# onkyo HT-RC180, Audyssey Error



## HO8 (Jul 29, 2010)

Hello, 
Newbie with Audyssey and RC180. I have Mains/Center/Rear Surrounds and Sub. All 6 speakers are on & produce good sound during playback and or during speaker level testing via reciever (white noise). However, Audyssey set up only gets through 4 speakers (L/C/R/RR). I get speaker detect error after right rear surround. I can see and hear the reciever "switch" to each speaker, until RR completes. There is no "switch" sound to move over to LR & it kicks off with speaker detect error as soon as RR test tones complete. 

The room is silent during test. And I've attempted it 4 times with the same condition each time. I would assume this is a product defect with the Onkyo - but wanted to check to see if I am getting these results because of a set up issue? 

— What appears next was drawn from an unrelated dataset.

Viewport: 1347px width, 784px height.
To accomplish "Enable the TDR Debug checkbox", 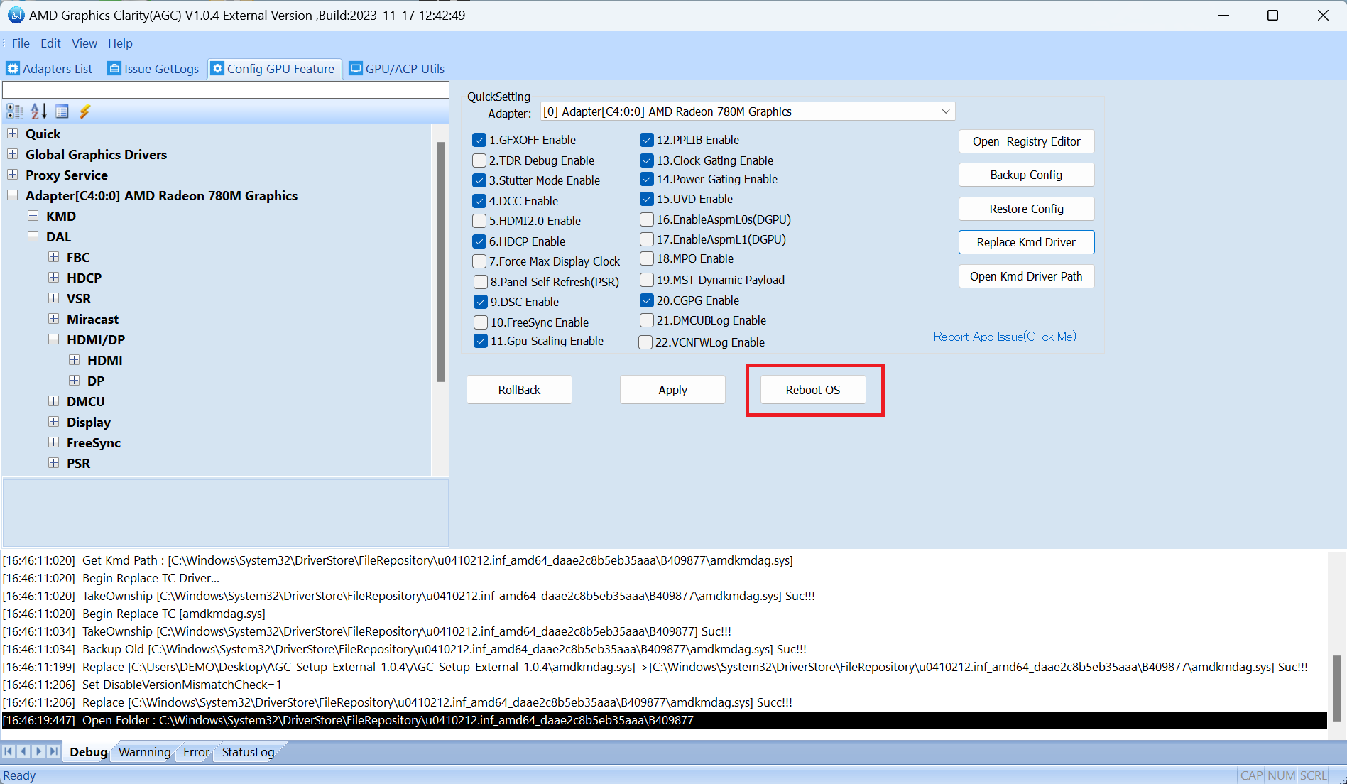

Thanks in advance for any guidance.


----------



## HO8 (Jul 29, 2010)

I may have posted too soon. I found a thread in another forum that may indicate my speak connections at the receiver are wrong (I had the surrounds hooked into RRS and LRS (because my in ceiling speakers are at the rear of the room - assumed surround rear was appropriate). I see where others have made the same connection mistake & Audyssey ran fine after making the connection change to SL and SR. I'll try that tonight when house is quiet.


----------



## recruit (May 9, 2009)

We all make mistakes that is part of the learning curve :bigsmile:


----------